-
Notifications
You must be signed in to change notification settings - Fork 2.5k
Description
node_exporter currently exposes details about network bonding, which is great. To be able to monitor more failure cases, we would need additional metrics which we haven't found in node_exporter yet:
- An association between network devices and bonding devices: This would be useful to detect mixed-speed ports in the same bond (which is considered a misconfiguration in our case).
- LACP (802.3ad) link aggregation status: Currently, there seems to be no way to detect if LACP has been negotiated between the machine and the switch on all ports.
Essentially, we would need the following metrics:
# HELP node_bonding_slave_info Contains association between bonding master device and associated slaves. Value is always 1.
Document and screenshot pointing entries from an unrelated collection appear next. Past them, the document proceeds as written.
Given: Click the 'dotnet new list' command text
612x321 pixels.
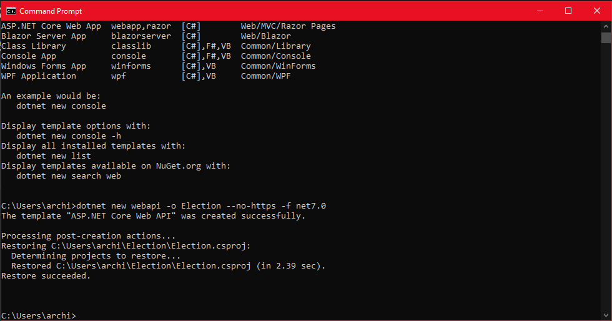Looking at the screenshot, I should (54, 156).
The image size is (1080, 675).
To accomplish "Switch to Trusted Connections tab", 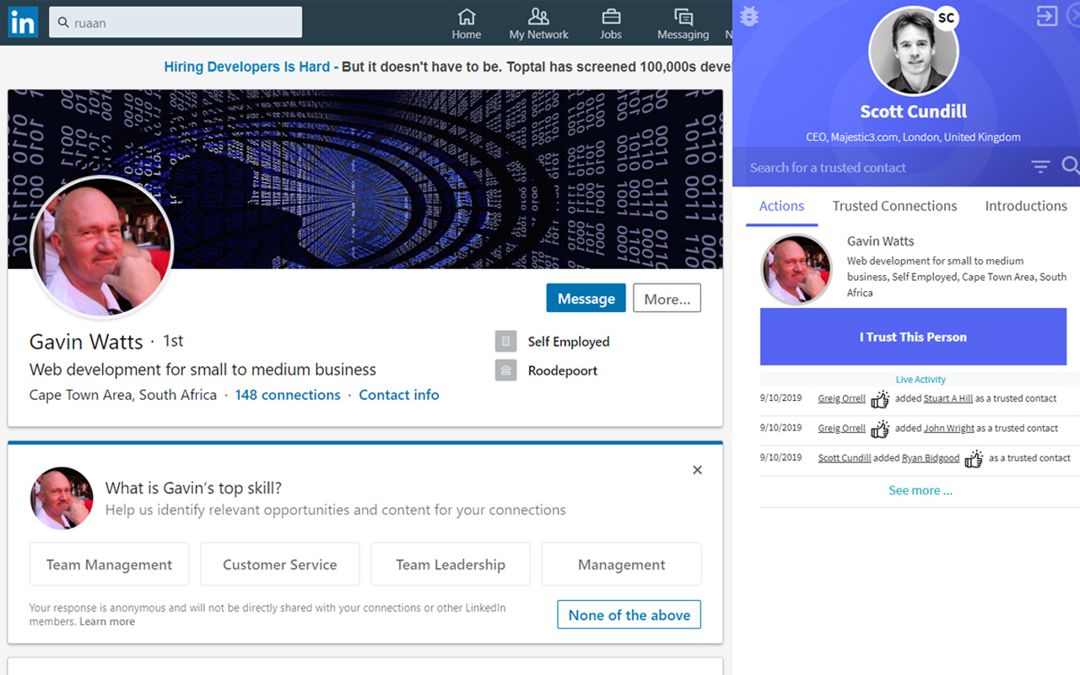I will (894, 206).
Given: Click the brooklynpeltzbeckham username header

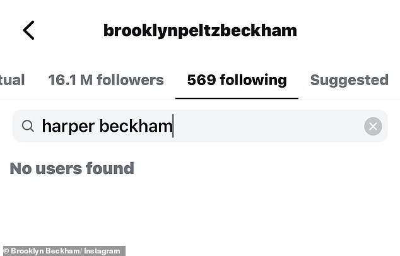Looking at the screenshot, I should click(200, 30).
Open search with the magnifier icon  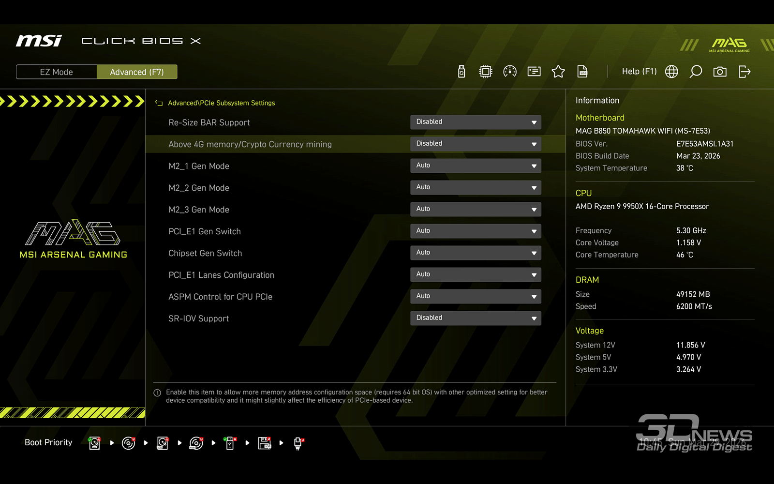coord(696,72)
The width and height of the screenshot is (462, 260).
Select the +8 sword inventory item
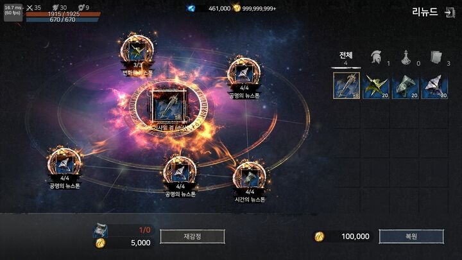(x=347, y=85)
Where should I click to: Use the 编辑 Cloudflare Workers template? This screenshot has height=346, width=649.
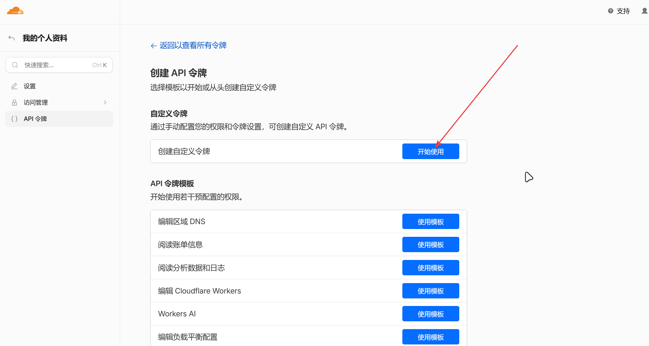430,291
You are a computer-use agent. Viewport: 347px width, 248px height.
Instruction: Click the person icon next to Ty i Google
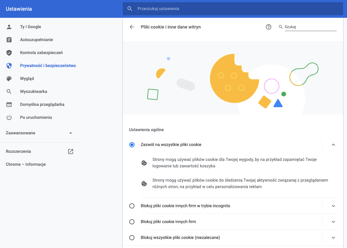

# TYPE node_bonding_slave_info GAUGE
## from /sys/class/net/<master>/bonding/slaves
# - alert: LinuxPlatformBondMixedPortSpeeds
# expr: min(node_bonding_slave_info * on(instance, device) group_left() node_network_speed_bytes) by (instance, master) != max(node_bonding_slave_info * on(instance, device) group_left() node_network_speed_bytes) by (instance, master) and on(instance, master) node_bonding_active == node_bonding_slaves
node_bonding_slave_info{master="bond0",device="eno1"} 1
node_bonding_slave_info{master="bond0",device="eno2"} 1
# HELP node_bonding_ad_num_ports Number of visible LACP/AD ports
# TYPE node_bonding_ad_num_ports GAUGE'
## from /sys/devices/virtual/net/<master>/bonding/ad_num_ports
## - alert: BondLacpPortsDegraded
## expr: node_bonding_ad_num_ports != node_bonding_slaves
node_bonding_ad_num_ports{master="bond0"} 2
It could also make sense to add some more information in the same go. So far, we haven't required these in our alerting, but they may be useful nevertheless:
# HELP node_bonding_mode Kind of bonding (e.g. 1 for active-backup, 4 for lacp/ad)
# TYPE node_bonding_mode GAUGE
## from /sys/class/net/<master>/bonding/mode
## might be useful to have different monitoring for active-backup, lacp, etc.
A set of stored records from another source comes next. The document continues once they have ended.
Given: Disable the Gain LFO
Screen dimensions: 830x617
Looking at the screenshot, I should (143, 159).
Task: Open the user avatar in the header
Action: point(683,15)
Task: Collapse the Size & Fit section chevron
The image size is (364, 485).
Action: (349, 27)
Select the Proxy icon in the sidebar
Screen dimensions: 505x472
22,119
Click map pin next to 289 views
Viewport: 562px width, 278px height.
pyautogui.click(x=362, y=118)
node_bonding_mode{master="bond0"} 4
# HELP node_bonding_ad_info Contains the LACP/AD partner_mac. Value is always 1.
# TYPE node_bonding_ad_info GAUGE
## from /sys/devices/virtual/net/<master>/bonding/ad_partner_mac)
## might be useful for detecting bad lacp configs (zero MAC) or building stats about switch MACs
node_bonding_ad_info{master="bond0",partner_mac="00:00:00:00:00"} 1
# HELP node_bonding_ad_port_partner_oper_port_state Bitfield denoting LACP/AD port state for the partner
# TYPE node_bonding_ad_port_partner_oper_port_state GAUGE
## from /sys/class/net/bond0/slave_eno1/bonding_slave/ad_partner_oper_port_state
node_bonding_ad_port_partner_oper_port_state{master="bond0",device="eno1"} 61
node_bonding_ad_port_partner_oper_port_state{master="bond0",device="eno2"} 61
# HELP node_bonding_ad_port_actor_oper_port_state Bitfield denoting LACP/AD port state for the actor
# TYPE node_bonding_ad_port_actor_oper_port_state GAUGE
node_bonding_ad_port_actor_oper_port_state{master="bond0",device="eno1"} 61
node_bonding_ad_port_actor_oper_port_state{master="bond0",device="eno2"} 61
We currently use a shell script and node_exporter's textfile collector to fill this gap. However, I think it would be useful to support these metrics out-of-the box, especially since only /sys files need to be read.
I'd volunteer to work on PRs against procfs and node_exporter. I would suggest adding this to the existing bonding_linux.go as it is closely related. Looks like this would also imply converting the existing bonding collector to procfs.
Related: #841
@SuperQ @discordianfish @pgier What do you think? Does it make sense in general? Should we only implement the first two metrics or the more generic approach? Do the suggested names make sense?